▶ _Document excerpt_:
◆ ◆ ◆ ◆ ◆
This article on REST invocation might be helpful: http://wso2.org/library/175

For JAX-WS, I believe the main difference here is that you use Sun's tools to do the code generation, not Axis2's; if you use JAX-WS, then by default you are also using JAXB to do the XML binding. More documentation on this is here: https://jax-ws.dev.java.net/.




----- Original Message ----- From: "Andrew Clegg" <[EMAIL PROTECTED]>
To: <[email protected]>
Sent: Monday, July 07, 2008 7:07 AM
Subject: Re: JAX-WS in Axis2


2008/7/7 Virtual Light <[EMAIL PROTECTED]>:
JAX-WS with JAXB bindings is your best bet for compatibility across
different SOAP engines. Forget about the wsdl2JAVA that is in Axis2 1.4 and use wsimport(contract first)/wsgen(code first). Both of these are now part
of JDK 1.6.
◆ ◆ ◆ ◆ ◆
▶ _Data lines_:
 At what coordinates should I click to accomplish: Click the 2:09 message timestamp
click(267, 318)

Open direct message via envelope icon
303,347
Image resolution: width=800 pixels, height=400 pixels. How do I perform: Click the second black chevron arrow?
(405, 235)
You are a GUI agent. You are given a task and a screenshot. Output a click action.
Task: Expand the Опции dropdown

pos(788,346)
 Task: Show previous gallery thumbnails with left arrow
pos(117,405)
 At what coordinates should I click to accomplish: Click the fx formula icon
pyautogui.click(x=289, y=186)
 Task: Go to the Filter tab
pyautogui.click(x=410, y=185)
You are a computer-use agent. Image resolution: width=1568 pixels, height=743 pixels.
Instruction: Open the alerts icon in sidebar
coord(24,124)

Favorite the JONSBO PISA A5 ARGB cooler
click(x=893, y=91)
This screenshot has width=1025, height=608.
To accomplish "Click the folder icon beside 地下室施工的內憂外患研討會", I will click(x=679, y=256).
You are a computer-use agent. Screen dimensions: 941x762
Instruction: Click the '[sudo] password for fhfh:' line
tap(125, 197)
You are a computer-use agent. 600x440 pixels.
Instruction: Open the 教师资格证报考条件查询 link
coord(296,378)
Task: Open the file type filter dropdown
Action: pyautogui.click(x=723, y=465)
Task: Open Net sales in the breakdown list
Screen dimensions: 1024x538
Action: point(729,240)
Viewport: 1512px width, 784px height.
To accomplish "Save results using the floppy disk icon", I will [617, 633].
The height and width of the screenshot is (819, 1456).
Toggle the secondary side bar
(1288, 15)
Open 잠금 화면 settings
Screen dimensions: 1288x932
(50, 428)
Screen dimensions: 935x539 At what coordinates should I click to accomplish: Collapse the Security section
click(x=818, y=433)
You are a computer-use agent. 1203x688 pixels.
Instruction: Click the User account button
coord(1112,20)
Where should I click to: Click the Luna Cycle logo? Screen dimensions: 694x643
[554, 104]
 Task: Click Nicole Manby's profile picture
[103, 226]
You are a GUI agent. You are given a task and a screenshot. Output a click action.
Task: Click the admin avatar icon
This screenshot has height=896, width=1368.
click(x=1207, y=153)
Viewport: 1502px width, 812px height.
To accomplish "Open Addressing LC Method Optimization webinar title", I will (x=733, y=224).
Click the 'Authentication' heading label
◆ ◆ ◆ ◆ ◆
▶ _Direction 1_: Decide whether each statement agrees with the JAX-WS email, answering yes or no and quoting the deciding words: (a) With JAX-WS, JAXB handles the XML binding by default. (b) The email recommends the wsdl2JAVA tool in Axis2 1.4. (c) wsimport and wsgen are now part of JDK 1.6.
▶ _Direction 2_: According to the JAX-WS email, which tool goes with the code-first approach?
▶ _Direction 3_: Please extract the passage of the JAX-WS email between "This article on" and "is here: https://jax-ws.dev.java.net/.", inclusive.

▶ _Task answer 1_:
(a) Yes: "if you use JAX-WS, then by default you are also using JAXB to do the XML binding"
(b) No: "Forget about the wsdl2JAVA that is in Axis2 1.4"
(c) Yes: "Both of these are now part of JDK 1.6."

▶ _Task answer 2_: wsgen

▶ _Task answer 3_:
This article on REST invocation might be helpful: http://wso2.org/library/175

For JAX-WS, I believe the main difference here is that you use Sun's tools to do the code generation, not Axis2's; if you use JAX-WS, then by default you are also using JAXB to do the XML binding. More documentation on this is here: https://jax-ws.dev.java.net/.